What does biodegradable mean?
When a product is biodegradable it is made of a material that is capable of being broken down into smaller pieces by bacteria, microbes, or fungi, then later reabsorbed by the surrounding environment. Biodegradable products can be made of any material that breaks down in the environment, natural or synthetic. Materials that biodegrade in the environment can become nutrient rich soil, like with compostable materials, however, they can also persist in the environment for many years.
What is the difference between compostable and biodegradable materials?
How can all compostable products be biodegradable, but not all biodegradable products be compostable? This is where deciphering the difference between the two terms can get tricky. Some things are naturally biodegradable, such as plants and food waste, however, all materials can technically be labeled as biodegradable because everything will eventually break down in the environment to some extent. Plastics and other synthetic materials are biodegradable because when exposed to the natural elements, they are broken down into smaller pieces. These, and other nonorganic degraded materials, however, will persist in the environment for many years and can become harmful microplastics and pollution.
Compostable materials, on the other hand, are only organic, natural materials that can completely degrade to become soil. When broken down properly, compostable waste can benefit our soil and reduce landfill and methane emissions by limiting the amount of organic waste sent to landfills. Plastics and other synthetic materials cannot be composted because they don’t have the ability to break down into soil. Compostable materials won’t persist in our environment and don’t have any negative, long lasting impacts on the health of the environment when composted properly.
Are compostable or biodegradable products better?
Compostable products have many benefits, such as reducing landfill waste and enriching soil, but there are certain conditions required in successful composting. Biodegradable products will degrade in the environment, yet can become harmful pollutants that can take many years to break down. When it comes to whether compostable or biodegradable products are better, there is no right answer. Overall, compostable products have more significant positives than biodegradable products, but that doesn’t discount all biodegradable products. What’s most important is being able to decipher the difference between the two and understanding the materials that make up the products you buy.
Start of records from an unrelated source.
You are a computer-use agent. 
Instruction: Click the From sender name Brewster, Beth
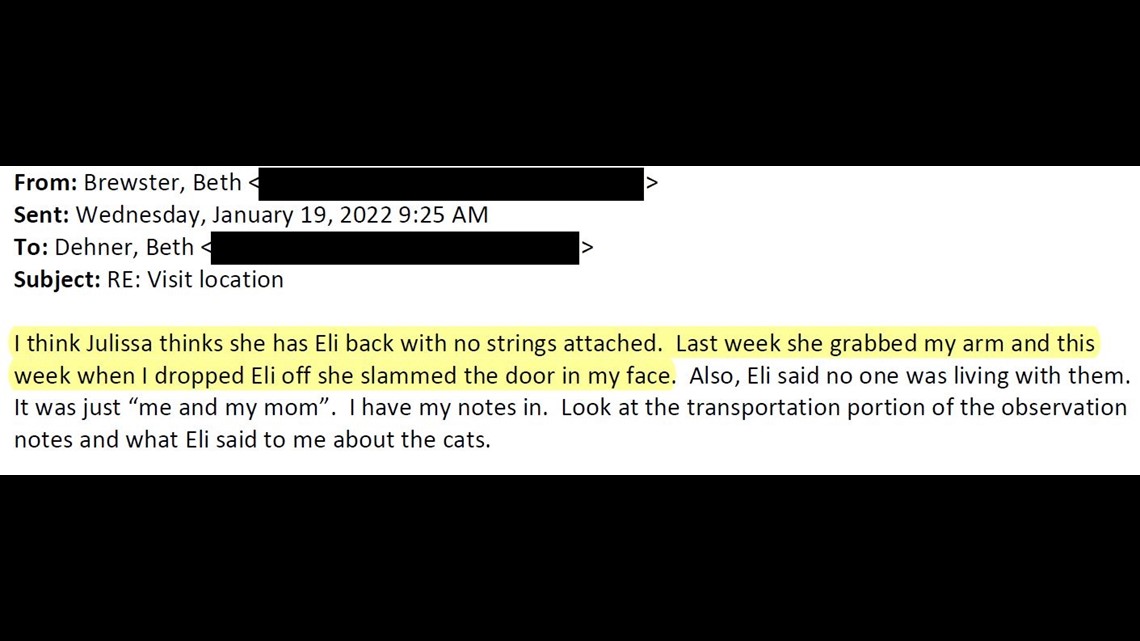(x=162, y=182)
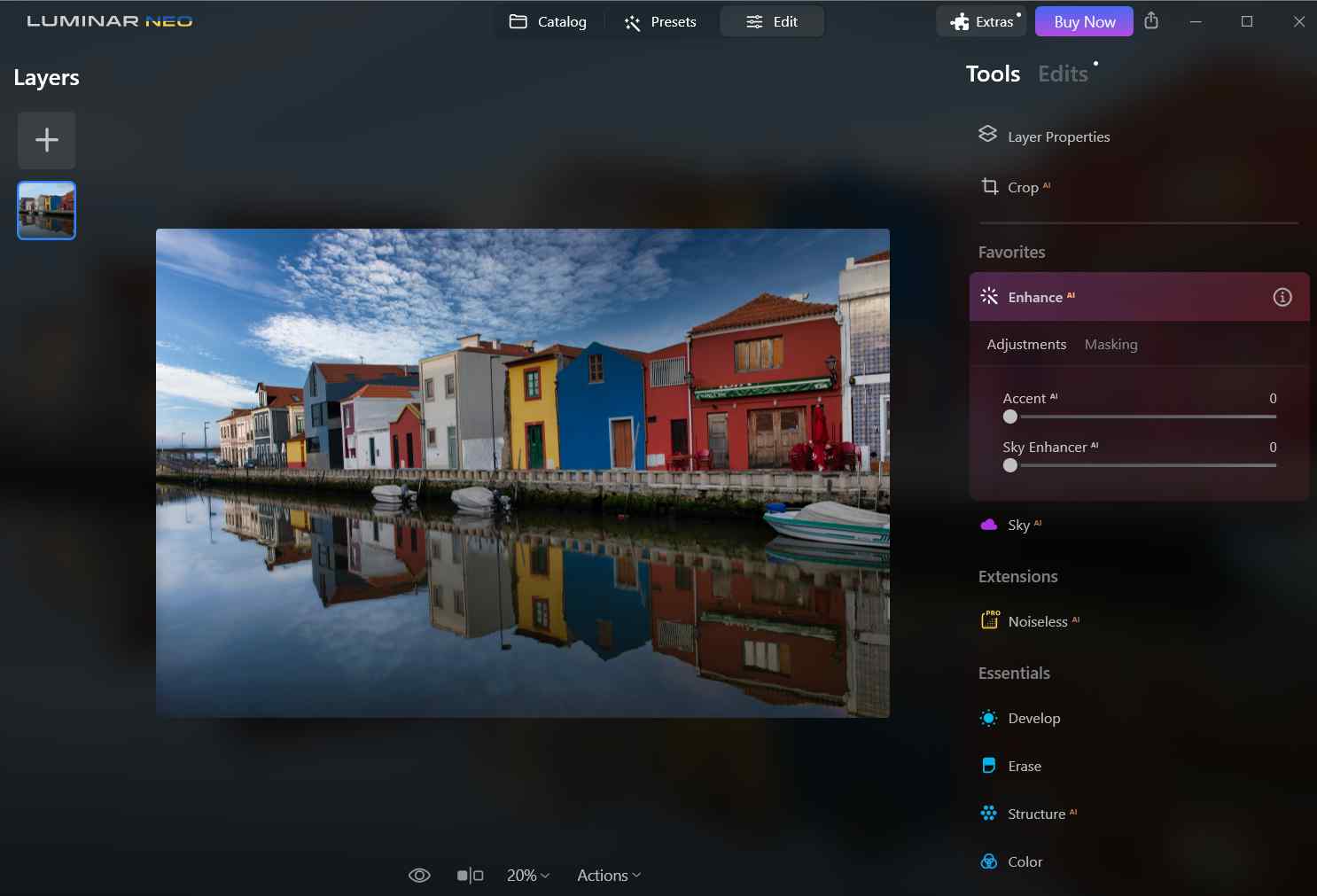Select the Develop tool
This screenshot has height=896, width=1317.
click(x=1033, y=718)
Are Kobee’s lip balm tubes compostable?
Yes! In 2020, Kobee’s made the switch to compostable, cardboard lip balm tubes in order to combat the growing amount of plastic sent to our landfills. By using 100% compostable lip balm tubes, Kobee’s is reducing landfill and giving our packaging a second life as a soil nourisher because we believe that caring for your lips shouldn’t come at the expense of the environment. Click here to learn how you can properly compost your used Kobee’s tube. Join Kobee’s in rethinking traditional plastic packaging and try out our compostable lip balm tubes for yourself.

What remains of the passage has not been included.